Do you ever need to collaborate with your ADR clients on a document before it’s considered final? I sure do and the trading of documents back and forth by email got old. Fortunately, wikis have come to the rescue.

Wiki means “quick” in Hawaiian and if you’ve ever used Wikipedia, an online user-created encyclopedia, you’ve visited a wiki.

Wikis are just web pages you can create without having to know anything about coding or creating websites. . .if you can type, you can create a wiki page. Wikis are great for collaboratively creating documents because all contributors always have the most recent version of the document available to them…no more trading word-processed documents back and forth by email, with some poor soul havng to integrate the edits and comments various others have added. The wiki makes this happen for you, and saves all prior versions to boot. A wiki looks and feels like a normal Intranet or Internet web page but you can edit it just by typing.

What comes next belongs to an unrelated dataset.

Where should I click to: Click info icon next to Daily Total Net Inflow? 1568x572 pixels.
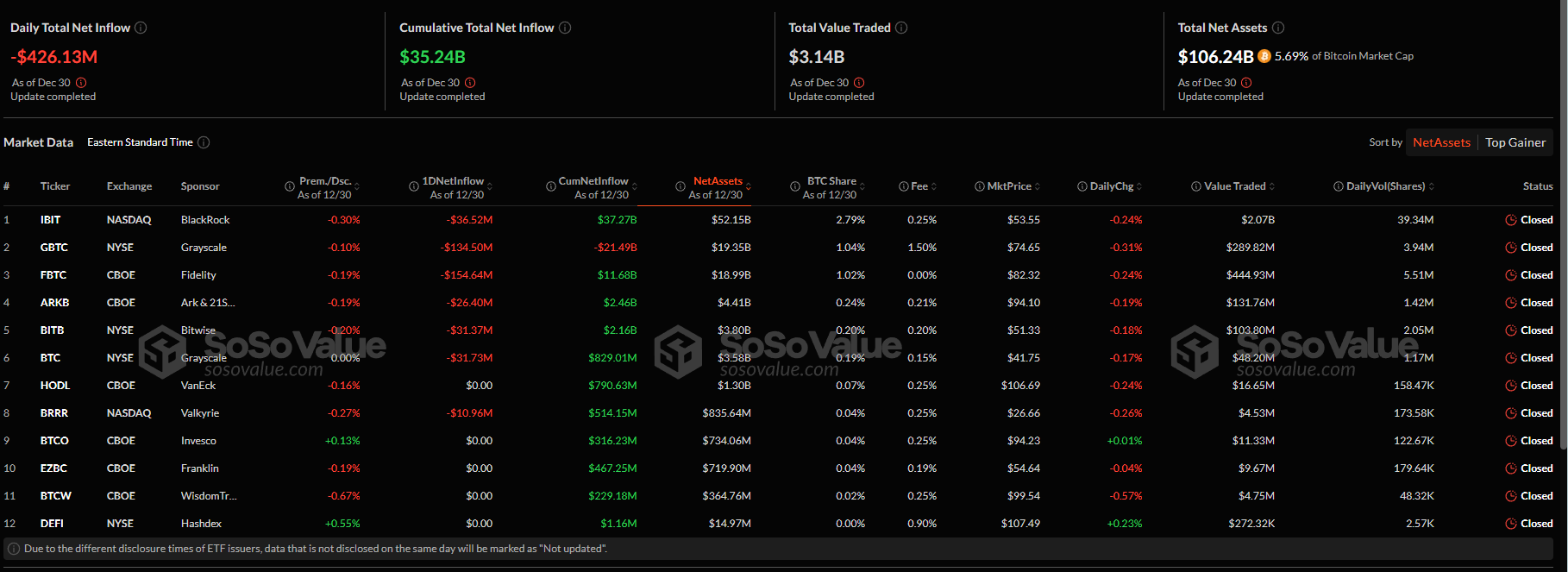[141, 28]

To find out more about wikis, try these links:

Stewart Mader is the man behind the Using Wiki in Education blog and the world’s first book in wiki form. His first chapter is free and though written with educators in mind, several paragraphs down he provides some good background info on wikis: Four Letter Words: how wiki and edit are making the Internet a better learning tool.

I like and use SocialText for collaborating on documents with clients. From my main SocialText page I can create a section for each client, invite those clients only into that section, and even brand the pages with my logo. It’s free for up to five users and you can purchase more advanced options.

PBwiki also gets good reviews for simplicity. PB is for Peanut Butter and it’s free.

Google Docs isn’t precisely a wiki but operates from the same general principle. Google Docs allows you to create both basic documents and spreadsheets, has an interface that will feel familiar, and allows you to upload existing files from popular formats like .doc, .xls, and .rtf. It, too, is free.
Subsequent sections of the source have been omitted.